A Biomedical Knowledge Base of Named Entities

Alex Fang has designed and constructed a biomedical knowledge base to facilitate research in bioinformatics. The knowledge base contains entries representing named entities such as drugs, diseases, genes and their combinations central to intelligent processing of biomedical literature.

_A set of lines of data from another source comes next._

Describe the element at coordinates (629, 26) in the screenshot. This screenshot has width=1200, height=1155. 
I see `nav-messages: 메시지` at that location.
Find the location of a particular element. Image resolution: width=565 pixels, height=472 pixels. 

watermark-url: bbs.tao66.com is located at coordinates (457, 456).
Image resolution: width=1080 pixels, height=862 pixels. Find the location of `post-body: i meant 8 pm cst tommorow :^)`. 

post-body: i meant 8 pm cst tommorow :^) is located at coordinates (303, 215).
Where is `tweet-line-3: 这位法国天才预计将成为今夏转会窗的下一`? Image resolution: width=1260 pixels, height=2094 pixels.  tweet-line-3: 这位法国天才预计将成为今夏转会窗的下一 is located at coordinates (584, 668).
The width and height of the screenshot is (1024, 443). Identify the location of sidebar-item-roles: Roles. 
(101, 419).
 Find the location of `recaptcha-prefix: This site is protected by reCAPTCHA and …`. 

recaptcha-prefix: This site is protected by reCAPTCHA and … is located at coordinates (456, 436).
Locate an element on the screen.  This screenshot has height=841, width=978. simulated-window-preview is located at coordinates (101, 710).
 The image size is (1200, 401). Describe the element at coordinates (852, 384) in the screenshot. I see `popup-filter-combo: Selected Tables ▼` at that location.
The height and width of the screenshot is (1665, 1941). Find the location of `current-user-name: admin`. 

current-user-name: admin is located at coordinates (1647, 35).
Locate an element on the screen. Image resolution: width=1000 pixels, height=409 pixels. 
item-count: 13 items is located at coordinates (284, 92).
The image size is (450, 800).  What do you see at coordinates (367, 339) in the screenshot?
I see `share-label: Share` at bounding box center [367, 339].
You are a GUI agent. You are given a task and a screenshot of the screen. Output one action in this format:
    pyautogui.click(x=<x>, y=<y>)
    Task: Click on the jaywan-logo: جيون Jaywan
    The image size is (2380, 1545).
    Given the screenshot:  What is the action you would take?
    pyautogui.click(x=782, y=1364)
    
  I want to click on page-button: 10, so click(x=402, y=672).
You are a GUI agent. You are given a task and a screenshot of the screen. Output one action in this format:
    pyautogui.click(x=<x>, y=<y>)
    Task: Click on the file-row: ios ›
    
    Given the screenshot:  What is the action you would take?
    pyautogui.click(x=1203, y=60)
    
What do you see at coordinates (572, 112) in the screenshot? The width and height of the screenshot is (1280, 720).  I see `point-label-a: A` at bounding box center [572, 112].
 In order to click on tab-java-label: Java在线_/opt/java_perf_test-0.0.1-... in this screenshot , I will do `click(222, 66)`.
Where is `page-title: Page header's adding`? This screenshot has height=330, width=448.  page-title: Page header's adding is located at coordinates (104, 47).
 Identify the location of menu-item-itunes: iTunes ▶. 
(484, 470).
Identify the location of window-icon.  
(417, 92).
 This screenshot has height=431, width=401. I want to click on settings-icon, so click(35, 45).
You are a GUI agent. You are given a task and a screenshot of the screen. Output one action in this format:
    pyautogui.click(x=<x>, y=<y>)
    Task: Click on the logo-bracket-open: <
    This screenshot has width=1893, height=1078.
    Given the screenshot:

Entity Quantity Information
Drugs 210,486 Drug name, generic name, brand name, active ingredient, Mesh ID, info source
Diseases 80,014 Disease name, ICD code, Mesh ID, info source
Genes 405,599 Gene name, gene symbol, chromosome, chromosomal start, chromosomal end, NCBI gene ID, info sources
Drug-disease pairs 1,907,474 Drug name, disease name, PubMed ID, info sources
Drug-gene pairs 747,996 Gene symbol, gene name, info source, interaction types, PubMed ID, drug name
Disease-gene pairs 18,754,794 Gene symbol, gene name, info source, interaction type, PubMed ID, disease name

So far, the knowledge base contains a total of 22,106,363 entries, which, coupled with Alex’s past research in automatic terminology extraction, support robust approaches to biomedical information engineering such as drug repurposing.


Fang, C Y, Liu, Y, Lu, Y, Cao, J, and Xia, J. (2018). A Corpus-Oriented Perspective on Terminologies of Side Effect and Adverse Reaction in Support of Text Retrieval for Drug Repurposing. International Journal of Data Mining and Bioinformatics, Vol. 21, No. 3. pp. 269–286.